Which means that if we first perform a flavor measurement, forcing the particle to be in either the \(\phi\) or the \(\psi\) state, followed by a mass measurement, there will be a nonzero probability of finding it in either the \(\hat\phi\) or the \(\hat\psi\) state, with corresponding masses \(\hat\mu\) or \(\hat\rho\). Conversely, if we first perform a mass measurement, the particle will be either in the \(\hat\phi\) or the \(\hat\psi\) state; a subsequent flavor measurement, therefore, may give either \(\phi\) or \(\psi\) with some probability.

In short, the flavor and mass eigenstates do not coincide.

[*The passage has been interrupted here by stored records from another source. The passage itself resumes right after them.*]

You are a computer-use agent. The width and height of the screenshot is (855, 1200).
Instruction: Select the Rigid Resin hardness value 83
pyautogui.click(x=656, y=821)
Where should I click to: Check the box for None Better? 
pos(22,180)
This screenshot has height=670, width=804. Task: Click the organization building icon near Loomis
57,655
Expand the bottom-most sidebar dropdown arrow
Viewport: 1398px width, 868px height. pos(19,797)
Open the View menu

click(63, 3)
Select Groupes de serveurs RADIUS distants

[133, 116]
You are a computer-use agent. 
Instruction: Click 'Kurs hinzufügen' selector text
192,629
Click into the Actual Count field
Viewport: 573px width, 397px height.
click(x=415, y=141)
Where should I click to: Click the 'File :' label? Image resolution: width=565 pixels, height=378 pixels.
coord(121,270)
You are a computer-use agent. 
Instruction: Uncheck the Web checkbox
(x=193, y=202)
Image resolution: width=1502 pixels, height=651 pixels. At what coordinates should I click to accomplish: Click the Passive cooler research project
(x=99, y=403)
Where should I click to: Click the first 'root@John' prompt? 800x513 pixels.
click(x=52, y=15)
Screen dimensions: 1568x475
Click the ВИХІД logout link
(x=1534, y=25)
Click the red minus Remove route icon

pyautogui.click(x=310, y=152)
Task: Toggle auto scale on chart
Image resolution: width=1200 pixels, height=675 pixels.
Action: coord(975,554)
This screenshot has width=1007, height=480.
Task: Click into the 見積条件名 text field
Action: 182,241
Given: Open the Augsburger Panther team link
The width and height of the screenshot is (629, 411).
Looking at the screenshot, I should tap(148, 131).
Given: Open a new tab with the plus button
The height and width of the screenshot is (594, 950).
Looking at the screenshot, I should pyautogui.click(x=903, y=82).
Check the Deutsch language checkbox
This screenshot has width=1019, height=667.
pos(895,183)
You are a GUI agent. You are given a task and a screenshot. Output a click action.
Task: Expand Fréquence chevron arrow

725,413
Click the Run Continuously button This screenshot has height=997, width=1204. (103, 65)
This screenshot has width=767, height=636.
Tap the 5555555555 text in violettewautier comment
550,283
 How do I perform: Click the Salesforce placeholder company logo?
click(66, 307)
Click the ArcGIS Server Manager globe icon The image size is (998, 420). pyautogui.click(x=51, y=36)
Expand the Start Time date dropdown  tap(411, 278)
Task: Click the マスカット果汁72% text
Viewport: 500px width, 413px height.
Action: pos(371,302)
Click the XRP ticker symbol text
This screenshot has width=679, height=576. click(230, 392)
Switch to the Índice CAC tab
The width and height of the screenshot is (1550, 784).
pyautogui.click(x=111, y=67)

This is more or less how neutrino oscillations work (again, omitting a lot of important details), except things get a bit more complicated, as neutrinos are fermions, not scalars, and the number of flavors is three, not two. But the basic principle remains the same.

This is a unique feature of neutrinos, by the way. Other particles, e.g., charged leptons, do not have mass eigenstates that are distinct from their flavor eigenstates. The mechanism that gives them masses is also different: instead of a self-interaction in the form of a mass matrix, charged leptons (as well as quarks) obtain their masses by interacting with the Higgs field. But that is a story for another day.